Frozen Desserts
There’s far more to frozen desserts than ice cream alone. The Italians and French have some delicious alternatives, and sorbet, gelato, frozen yoghurt and granita should all be added to the mix. Frozen desserts are the perfect do-ahead dessert and a great choice when the weather is warm.
What’s in a name?
Frozen yoghurt is simply based on yoghurt, sugar and flavourings, such as fruit purées. Its texture isn’t as smooth as ice cream due to the lack of cream in the mixture, and it has a refreshing tangy flavour.
Granita, like sorbet, is usually based on a sugar syrup with the addition of a flavouring such as a fruit purée or juice, wine or coffee. The partially frozen mixture is scraped with a fork as it freezes to create large, uniformly sized ice crystals that provide its characteristic granular texture.
Ice cream is generally based on a stirred custard mixture of eggs, milk and/or cream, and sugar with the addition of various flavourings such as vanilla, chocolate or fruit purées. Italian ice cream is called gelato.
Parfait is a French concoction involving a custard-based ice cream mixture with whipped cream folded through. It is often frozen without being churned.
Semifreddo is an Italian frozen dessert similar to ice cream, but with a very high cream and/or sugar content which gives it a very smooth texture. Its rich character also means that it freezes to a softer consistency than traditional ice cream giving the illusion that it isn’t as cold, hence the Italian translation of ‘half cold’. The term semifreddo can also be used to describe a chilled or semi-frozen dessert made from ice cream, cake, custards, whipped cream and/or fruit.
Sorbet is generally based on a sugar syrup, or a sweetened fruit juice or purée, to which other flavourings are added. Sorbets have a high water content and no fat, making them a refreshing frozen dessert option.
Using an ice-cream machine
1 Always chill an ice-cream, sorbet or gelato mixture well before churning to reduce the churning time and to make sure the churning process is complete before the machine becomes too warm.
2 Don’t fill the machine’s bowl more than two-thirds full, as the mixture will increase in volume while it is being stirred and frozen.
3 The amount of time a mixture will take to churn depends upon the type and combination of ingredients in it, as well as the efficiency of the machine. Thirty minutes should generally be enough to churn a mixture to a thick, smooth consistency.
4 When the mixture has finished churning, immediately transfer it to a freezer-proof container (either metal, ceramic or plastic), cover well and place in the freezer until firm.

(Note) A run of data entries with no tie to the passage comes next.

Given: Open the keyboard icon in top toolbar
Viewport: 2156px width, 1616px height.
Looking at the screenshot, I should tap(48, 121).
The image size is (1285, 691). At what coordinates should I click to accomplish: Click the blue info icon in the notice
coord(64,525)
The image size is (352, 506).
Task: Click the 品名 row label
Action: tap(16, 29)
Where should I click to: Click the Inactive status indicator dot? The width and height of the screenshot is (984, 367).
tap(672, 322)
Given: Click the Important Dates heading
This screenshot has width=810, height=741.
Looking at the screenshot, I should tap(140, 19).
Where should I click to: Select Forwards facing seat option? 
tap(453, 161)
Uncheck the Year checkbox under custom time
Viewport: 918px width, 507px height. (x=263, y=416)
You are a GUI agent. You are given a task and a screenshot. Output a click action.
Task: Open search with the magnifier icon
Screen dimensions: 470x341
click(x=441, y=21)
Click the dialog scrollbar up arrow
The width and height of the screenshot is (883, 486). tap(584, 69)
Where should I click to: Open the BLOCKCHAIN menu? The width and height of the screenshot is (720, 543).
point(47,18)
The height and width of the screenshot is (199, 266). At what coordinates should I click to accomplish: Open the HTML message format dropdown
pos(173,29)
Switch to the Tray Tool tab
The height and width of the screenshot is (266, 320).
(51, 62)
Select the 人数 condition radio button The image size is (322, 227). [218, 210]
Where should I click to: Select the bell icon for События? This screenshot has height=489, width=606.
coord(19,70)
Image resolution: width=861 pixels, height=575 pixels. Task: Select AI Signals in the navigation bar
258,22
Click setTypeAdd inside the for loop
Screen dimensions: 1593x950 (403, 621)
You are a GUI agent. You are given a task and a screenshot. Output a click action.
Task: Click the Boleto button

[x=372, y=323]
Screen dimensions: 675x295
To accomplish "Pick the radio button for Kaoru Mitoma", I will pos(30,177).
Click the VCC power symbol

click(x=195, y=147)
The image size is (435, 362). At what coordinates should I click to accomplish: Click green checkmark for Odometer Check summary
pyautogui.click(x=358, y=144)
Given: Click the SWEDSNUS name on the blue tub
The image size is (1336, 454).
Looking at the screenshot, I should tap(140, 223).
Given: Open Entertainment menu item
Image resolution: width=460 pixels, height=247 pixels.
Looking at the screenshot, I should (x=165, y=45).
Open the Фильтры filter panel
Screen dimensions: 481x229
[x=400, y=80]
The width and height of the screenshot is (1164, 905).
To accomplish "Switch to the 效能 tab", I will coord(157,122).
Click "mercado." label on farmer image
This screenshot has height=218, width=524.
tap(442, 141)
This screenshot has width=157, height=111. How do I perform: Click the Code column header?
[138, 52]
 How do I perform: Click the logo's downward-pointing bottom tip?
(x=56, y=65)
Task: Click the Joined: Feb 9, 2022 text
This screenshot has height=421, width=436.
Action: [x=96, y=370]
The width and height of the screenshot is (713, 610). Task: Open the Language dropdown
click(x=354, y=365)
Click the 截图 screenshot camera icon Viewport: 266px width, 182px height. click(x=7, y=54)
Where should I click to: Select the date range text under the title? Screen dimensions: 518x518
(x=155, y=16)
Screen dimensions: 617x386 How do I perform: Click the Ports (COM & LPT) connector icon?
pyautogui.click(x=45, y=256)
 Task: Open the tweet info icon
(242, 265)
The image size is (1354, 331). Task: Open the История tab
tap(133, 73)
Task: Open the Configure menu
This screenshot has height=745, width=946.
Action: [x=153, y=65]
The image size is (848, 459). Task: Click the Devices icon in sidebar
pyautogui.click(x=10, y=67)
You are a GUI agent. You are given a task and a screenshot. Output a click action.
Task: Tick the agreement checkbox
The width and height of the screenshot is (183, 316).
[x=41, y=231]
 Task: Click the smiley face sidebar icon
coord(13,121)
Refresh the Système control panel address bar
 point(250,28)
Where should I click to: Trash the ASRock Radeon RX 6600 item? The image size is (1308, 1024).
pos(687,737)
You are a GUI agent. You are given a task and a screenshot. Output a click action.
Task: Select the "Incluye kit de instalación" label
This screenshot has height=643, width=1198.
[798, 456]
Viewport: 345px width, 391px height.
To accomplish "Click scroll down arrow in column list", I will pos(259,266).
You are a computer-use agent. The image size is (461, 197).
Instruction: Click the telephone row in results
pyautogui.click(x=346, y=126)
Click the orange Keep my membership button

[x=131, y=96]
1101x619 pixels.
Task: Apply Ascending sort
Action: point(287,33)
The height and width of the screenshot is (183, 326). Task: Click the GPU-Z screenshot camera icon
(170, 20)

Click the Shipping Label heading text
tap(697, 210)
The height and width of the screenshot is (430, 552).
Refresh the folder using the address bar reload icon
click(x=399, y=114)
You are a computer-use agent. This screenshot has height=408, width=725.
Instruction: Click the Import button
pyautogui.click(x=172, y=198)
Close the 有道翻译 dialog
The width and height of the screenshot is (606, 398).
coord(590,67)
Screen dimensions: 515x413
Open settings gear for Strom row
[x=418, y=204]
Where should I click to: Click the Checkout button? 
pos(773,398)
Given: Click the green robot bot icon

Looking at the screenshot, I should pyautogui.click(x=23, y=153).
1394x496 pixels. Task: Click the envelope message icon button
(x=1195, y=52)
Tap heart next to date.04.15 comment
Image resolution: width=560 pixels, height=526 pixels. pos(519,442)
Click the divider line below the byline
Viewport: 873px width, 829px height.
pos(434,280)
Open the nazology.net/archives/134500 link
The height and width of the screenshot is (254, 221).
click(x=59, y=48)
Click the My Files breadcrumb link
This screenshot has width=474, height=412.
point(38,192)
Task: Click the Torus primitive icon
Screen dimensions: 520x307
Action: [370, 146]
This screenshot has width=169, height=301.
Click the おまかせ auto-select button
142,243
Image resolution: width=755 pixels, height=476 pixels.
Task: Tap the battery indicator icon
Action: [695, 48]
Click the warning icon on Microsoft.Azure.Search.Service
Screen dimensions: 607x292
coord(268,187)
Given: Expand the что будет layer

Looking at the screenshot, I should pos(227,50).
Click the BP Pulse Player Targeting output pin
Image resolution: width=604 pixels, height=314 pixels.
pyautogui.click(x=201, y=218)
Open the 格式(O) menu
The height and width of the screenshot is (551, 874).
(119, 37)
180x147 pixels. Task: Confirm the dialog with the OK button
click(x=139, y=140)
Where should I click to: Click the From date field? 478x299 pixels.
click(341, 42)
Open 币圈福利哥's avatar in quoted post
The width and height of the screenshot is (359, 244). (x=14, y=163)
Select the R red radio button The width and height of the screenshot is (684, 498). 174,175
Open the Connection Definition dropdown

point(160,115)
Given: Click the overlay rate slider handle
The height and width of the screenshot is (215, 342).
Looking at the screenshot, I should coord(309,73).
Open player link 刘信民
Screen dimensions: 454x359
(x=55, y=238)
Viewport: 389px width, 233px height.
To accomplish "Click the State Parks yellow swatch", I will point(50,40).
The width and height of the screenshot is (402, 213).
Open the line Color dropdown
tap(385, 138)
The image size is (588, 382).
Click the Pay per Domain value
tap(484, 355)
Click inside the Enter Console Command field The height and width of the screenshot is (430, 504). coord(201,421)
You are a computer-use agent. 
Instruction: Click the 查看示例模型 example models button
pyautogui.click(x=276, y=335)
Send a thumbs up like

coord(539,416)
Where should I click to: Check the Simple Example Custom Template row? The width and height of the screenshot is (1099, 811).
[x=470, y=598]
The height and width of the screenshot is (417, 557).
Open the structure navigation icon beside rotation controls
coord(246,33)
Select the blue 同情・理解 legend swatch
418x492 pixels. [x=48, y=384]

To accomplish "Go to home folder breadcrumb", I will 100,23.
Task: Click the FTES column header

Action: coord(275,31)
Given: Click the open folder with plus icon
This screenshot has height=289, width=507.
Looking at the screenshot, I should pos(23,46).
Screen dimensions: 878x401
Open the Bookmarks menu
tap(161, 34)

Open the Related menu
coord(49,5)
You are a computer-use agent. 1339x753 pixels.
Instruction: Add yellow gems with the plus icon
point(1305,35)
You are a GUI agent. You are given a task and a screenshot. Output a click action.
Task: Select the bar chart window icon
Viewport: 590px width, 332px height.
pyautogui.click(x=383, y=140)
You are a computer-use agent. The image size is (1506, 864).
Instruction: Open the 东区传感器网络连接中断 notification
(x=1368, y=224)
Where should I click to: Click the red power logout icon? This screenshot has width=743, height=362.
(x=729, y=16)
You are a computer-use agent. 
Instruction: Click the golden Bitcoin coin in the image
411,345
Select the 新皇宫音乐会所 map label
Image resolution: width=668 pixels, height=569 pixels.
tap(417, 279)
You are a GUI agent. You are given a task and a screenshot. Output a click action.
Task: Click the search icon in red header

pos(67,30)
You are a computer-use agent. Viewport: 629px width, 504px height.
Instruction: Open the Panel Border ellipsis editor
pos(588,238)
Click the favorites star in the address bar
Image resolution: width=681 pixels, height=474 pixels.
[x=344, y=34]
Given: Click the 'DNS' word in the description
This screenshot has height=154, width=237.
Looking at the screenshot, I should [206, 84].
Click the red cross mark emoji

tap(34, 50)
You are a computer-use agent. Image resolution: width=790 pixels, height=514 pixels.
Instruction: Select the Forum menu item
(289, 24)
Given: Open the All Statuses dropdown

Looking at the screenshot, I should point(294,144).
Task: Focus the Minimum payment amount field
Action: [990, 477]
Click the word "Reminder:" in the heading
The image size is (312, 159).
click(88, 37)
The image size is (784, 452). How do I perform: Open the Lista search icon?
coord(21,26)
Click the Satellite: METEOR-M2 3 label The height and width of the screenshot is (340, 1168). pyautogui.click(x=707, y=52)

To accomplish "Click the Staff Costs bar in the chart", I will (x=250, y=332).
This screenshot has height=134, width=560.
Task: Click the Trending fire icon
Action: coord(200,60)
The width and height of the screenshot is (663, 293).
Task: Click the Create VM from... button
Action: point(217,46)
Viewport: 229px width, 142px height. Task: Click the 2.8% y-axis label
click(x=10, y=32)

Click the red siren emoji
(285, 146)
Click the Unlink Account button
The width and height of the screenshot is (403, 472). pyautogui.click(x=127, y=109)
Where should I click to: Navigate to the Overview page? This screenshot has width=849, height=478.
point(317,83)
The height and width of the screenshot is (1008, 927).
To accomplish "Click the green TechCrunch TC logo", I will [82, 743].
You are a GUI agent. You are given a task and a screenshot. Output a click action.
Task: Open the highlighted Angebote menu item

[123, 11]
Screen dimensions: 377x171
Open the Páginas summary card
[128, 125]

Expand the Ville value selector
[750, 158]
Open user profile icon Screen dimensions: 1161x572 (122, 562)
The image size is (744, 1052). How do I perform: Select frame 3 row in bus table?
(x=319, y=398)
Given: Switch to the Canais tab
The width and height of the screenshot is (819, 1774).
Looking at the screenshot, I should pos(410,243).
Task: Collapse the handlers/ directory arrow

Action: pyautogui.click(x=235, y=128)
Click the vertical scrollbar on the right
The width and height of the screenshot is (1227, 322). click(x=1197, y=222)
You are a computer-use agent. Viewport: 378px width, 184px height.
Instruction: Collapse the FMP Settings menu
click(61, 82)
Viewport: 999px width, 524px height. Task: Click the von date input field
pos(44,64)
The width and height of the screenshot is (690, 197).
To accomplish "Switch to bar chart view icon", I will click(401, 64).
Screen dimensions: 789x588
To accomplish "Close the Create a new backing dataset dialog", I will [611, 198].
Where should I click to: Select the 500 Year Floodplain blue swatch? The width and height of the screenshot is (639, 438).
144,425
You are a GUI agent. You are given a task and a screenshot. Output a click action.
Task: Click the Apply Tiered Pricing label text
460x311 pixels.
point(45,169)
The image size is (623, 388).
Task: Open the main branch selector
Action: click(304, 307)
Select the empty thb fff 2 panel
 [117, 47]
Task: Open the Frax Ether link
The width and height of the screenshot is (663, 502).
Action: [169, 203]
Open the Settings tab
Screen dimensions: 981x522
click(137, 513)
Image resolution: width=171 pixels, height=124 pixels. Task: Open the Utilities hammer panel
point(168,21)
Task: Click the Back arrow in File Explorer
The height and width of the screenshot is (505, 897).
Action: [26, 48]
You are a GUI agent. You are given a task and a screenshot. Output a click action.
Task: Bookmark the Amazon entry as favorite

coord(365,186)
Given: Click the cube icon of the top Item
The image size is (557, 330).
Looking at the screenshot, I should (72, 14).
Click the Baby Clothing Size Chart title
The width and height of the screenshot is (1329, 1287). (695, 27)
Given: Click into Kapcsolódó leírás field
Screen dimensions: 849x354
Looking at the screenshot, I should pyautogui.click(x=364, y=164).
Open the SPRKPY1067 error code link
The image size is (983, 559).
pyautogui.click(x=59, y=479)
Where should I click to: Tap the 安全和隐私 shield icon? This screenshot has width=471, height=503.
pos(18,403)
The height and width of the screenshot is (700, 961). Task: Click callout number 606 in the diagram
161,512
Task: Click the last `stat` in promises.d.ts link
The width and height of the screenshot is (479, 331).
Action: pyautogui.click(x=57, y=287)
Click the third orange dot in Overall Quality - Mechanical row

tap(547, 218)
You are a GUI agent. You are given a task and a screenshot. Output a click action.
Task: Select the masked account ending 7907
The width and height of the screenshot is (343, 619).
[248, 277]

Making frozen desserts by hand
A smooth texture is what you’re after for home-made ice creams, gelati and sorbets. This is determined by the size of ice crystals that form during freezing — the smaller the ice crystals, the smoother the texture. An ice-cream machine stirs the mixture constantly while freezing it and this prevents large ice crystals from forming.
It is possible to make smooth-textured ice creams, gelati and sorbets without an ice-cream machine. Pour the prepared mixture into a freezer-proof container, seal well and freeze for 2–4 hours, until partially frozen (it will be firm around the edges but still relatively soft in the centre). Transfer the mixture to a food processor bowl and process until it is smooth but not melted (alternatively, put it in a chilled mixing bowl and use an electric mixer to beat) — this will break up the ice crystals and help create a smooth texture. Transfer the mixture immediately back to the freezer-proof container, reseal and freeze until it is completely frozen. Check the consistency of the mixture — depending on the type of frozen dessert it is and the combination of ingredients used, you may need to repeat the processing/beating process once or twice to reach the desired consistency.
Storing frozen desserts
Make sure all frozen desserts are tightly sealed when storing as they can easily pick up other flavours. The richer the mixture (the more cream, sugar and alcohol it contains), the longer it will keep for. Home-made ice creams, semifreddos, gelati and parfaits will keep well for up to 2 weeks. Sorbets, granitas and frozen yoghurts are best served within a week of making (granitas will often need scraping before serving as they solidify easily).